BANJARNEGARA- Imlek biasanya identik dengan buah naga, namun bagi petani buah naga nampaknya tak akan merasakan manisnya keuntungan penjualan buah naga ini. Hal ini akibat panen buah naga yang mengalami kemunduran hingga 15 hari setelah perayaan Imlek.
Salah satu petani buah naga, Amin Abror (50) warga Desa Sigaluh Banjarnegara mengaku sudah 7 tahun menjadi petani buah naga. Dan biasanya pada perayaan Imlek buah naga akan menjadi berkah tersendiri karena selain mengalami kenaikan hingga 30 persen, permintaan akan buah naga di pasaran mengalami peningkatan hingga mencapai 300 persen.

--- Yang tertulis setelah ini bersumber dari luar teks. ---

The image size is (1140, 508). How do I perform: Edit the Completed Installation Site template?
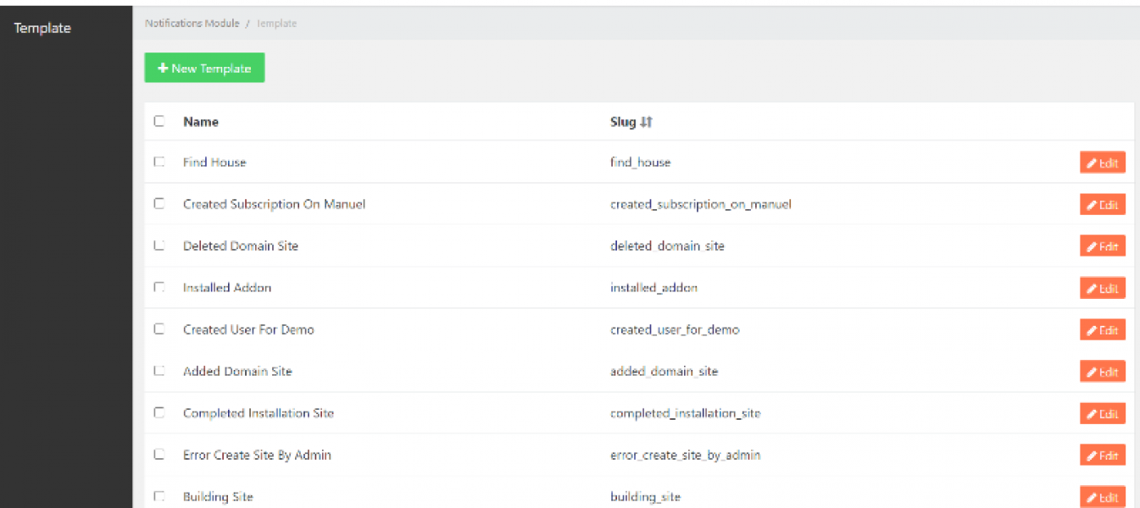point(1102,414)
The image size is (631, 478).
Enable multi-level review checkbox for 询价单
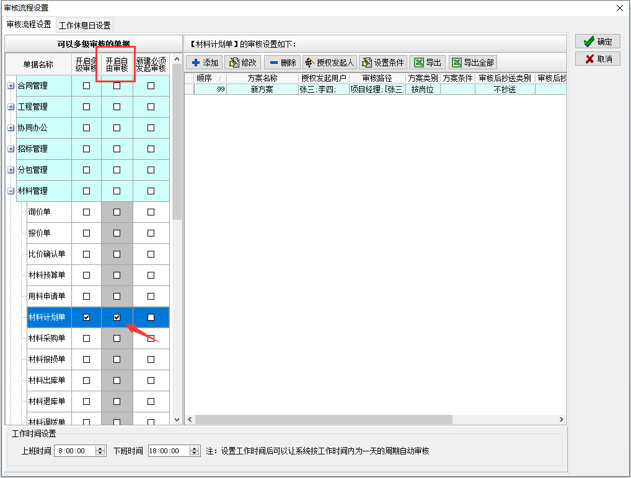click(87, 212)
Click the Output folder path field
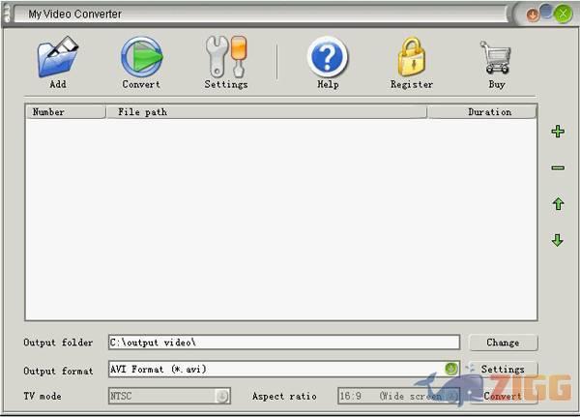 283,343
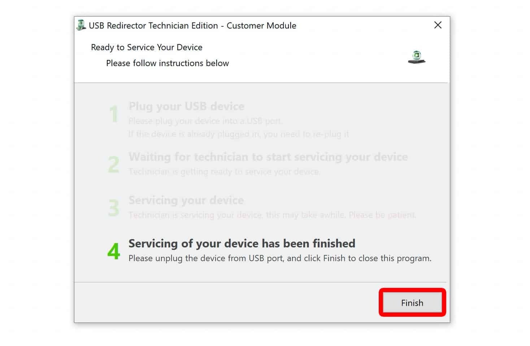Click 'Please follow instructions below' text

pos(168,63)
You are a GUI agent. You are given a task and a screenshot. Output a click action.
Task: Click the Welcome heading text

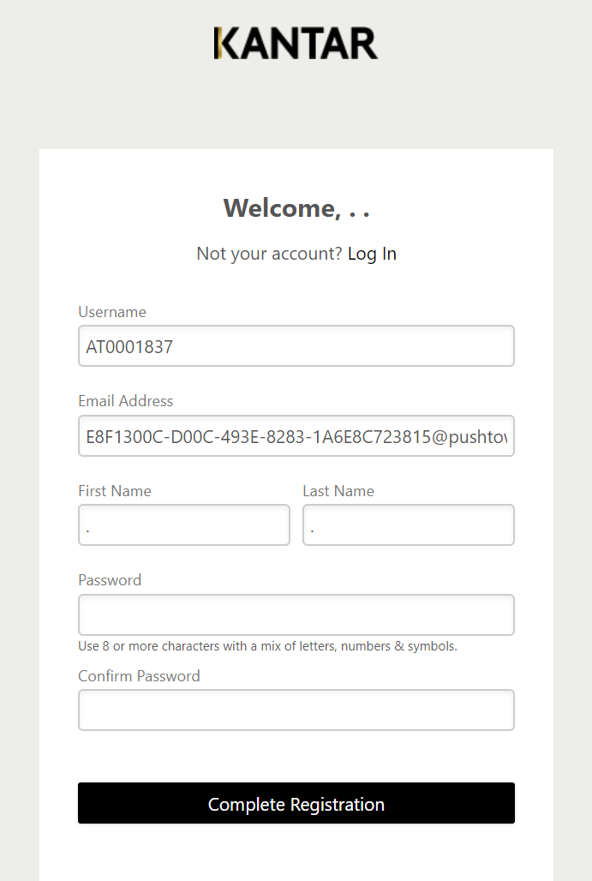click(296, 208)
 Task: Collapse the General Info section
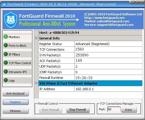pyautogui.click(x=36, y=38)
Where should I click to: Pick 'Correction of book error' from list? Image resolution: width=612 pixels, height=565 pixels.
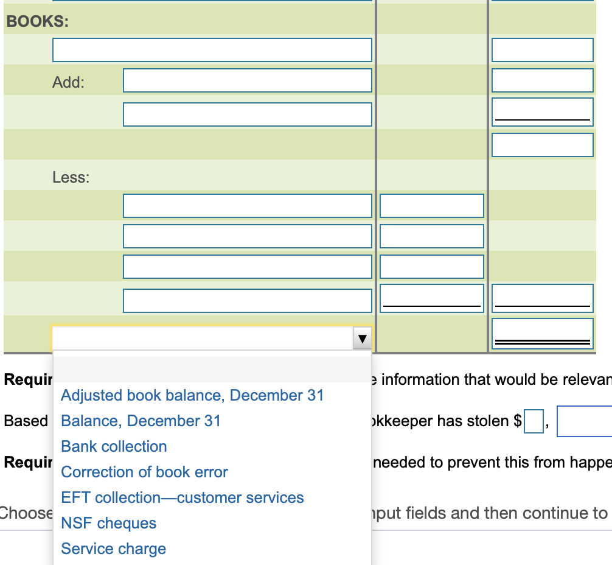click(x=144, y=472)
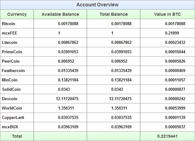
Task: Click the Account Overview title bar
Action: tap(97, 5)
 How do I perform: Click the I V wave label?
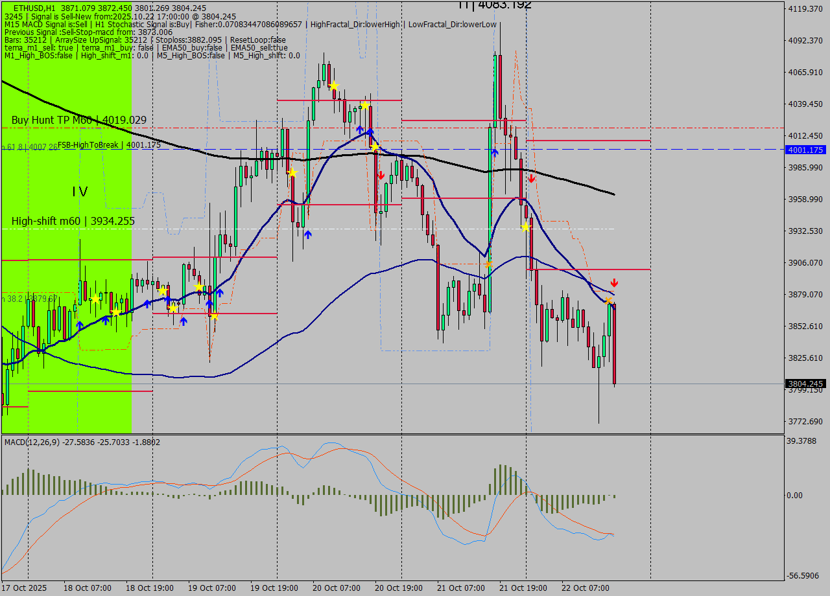tap(80, 192)
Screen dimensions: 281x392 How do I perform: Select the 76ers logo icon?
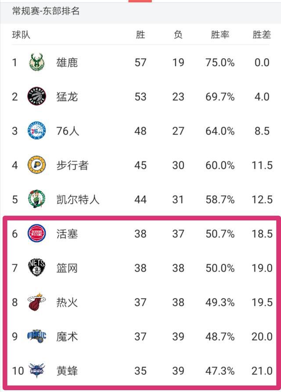36,131
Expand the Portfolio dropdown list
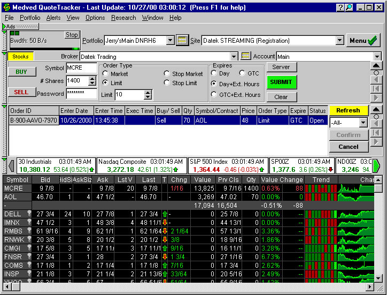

Namun perayaan Imlek tahun ini sangat berbeda dengan tahun sebelumnya. Pasalnya panen buah naga tidak berbarengan dengan perayaan Imlek melainkan mundur antara 15 hingga 20 hari setelah Imlek.
Akibatnya, petani buah naga tak bisa melayani permintaan pasar yang cukup tinggi dan secara otomatis tak bisa menerima keuntungan. Kondisi ini diakibatkan pengaruh cuaca buruk.
Amin kembali menuturkan dari 200 patok tanaman buah naga di kebun milikinya, bisa meraup omset Rp62 juta setiap panen. Namun saat panen tahun ini, Amin hanya mampu memperoleh omset Rp50 juta karena harga buah naga tak setinggi menjelang perayaan Imlek.